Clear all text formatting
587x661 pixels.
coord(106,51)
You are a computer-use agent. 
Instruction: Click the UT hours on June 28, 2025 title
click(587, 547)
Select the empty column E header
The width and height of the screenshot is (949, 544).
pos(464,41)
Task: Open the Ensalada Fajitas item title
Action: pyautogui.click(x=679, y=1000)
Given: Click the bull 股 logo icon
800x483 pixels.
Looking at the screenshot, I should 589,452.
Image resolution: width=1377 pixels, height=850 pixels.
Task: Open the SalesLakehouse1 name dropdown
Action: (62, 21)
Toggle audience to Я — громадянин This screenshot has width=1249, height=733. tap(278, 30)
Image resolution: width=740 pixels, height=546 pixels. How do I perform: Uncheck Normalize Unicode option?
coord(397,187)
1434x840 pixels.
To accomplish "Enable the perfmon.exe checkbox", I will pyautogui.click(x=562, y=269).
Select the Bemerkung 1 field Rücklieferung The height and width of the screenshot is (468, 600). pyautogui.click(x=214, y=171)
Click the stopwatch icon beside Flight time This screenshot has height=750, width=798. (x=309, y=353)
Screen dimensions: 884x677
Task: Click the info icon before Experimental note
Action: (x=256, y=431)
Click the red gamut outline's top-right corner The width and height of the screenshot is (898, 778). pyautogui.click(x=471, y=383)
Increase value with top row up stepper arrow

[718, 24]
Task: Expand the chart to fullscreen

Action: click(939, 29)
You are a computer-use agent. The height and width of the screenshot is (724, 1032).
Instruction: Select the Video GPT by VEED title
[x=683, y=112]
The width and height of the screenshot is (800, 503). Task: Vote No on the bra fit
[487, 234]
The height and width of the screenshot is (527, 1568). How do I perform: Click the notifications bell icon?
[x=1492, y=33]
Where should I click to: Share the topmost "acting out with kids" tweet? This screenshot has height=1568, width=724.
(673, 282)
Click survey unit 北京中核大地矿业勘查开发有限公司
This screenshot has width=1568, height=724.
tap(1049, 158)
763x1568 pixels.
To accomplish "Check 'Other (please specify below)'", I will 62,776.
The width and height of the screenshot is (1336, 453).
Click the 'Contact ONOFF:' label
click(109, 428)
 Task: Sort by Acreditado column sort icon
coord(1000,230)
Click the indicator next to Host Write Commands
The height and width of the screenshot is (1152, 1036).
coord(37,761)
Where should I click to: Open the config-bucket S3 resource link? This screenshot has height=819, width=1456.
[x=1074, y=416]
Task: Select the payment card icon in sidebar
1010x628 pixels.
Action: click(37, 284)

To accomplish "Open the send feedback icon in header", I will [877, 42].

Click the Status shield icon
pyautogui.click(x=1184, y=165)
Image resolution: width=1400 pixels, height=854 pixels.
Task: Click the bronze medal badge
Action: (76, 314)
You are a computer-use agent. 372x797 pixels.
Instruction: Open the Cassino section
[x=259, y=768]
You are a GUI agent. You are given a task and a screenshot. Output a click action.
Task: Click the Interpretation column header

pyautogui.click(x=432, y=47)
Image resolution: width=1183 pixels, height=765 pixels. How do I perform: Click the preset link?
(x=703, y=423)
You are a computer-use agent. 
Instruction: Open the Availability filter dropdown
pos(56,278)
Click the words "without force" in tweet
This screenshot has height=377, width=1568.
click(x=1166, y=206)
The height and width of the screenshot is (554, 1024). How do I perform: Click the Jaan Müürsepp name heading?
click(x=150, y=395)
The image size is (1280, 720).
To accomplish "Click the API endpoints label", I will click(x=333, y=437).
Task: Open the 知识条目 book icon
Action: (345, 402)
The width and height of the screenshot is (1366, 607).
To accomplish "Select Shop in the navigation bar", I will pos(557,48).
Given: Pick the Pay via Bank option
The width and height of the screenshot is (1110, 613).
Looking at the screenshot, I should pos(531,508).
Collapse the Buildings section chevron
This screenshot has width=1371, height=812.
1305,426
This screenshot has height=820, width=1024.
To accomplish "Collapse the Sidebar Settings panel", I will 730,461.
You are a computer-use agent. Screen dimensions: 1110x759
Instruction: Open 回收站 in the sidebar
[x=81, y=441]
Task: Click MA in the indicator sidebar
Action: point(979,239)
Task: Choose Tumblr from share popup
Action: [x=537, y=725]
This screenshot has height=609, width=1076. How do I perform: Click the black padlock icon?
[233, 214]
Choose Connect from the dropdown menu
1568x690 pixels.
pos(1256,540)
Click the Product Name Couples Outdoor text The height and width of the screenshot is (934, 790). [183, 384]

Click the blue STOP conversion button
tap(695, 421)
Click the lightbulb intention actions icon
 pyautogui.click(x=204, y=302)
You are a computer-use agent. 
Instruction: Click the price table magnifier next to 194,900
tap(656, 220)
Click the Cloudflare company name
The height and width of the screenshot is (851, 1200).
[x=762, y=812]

| Work to be completed |
Throughout the material above, find each line with "text" and return it.

| Exercise output |
Clear all text formatting
Click the Product Name Couples Outdoor text The height and width of the screenshot is (934, 790). [183, 384]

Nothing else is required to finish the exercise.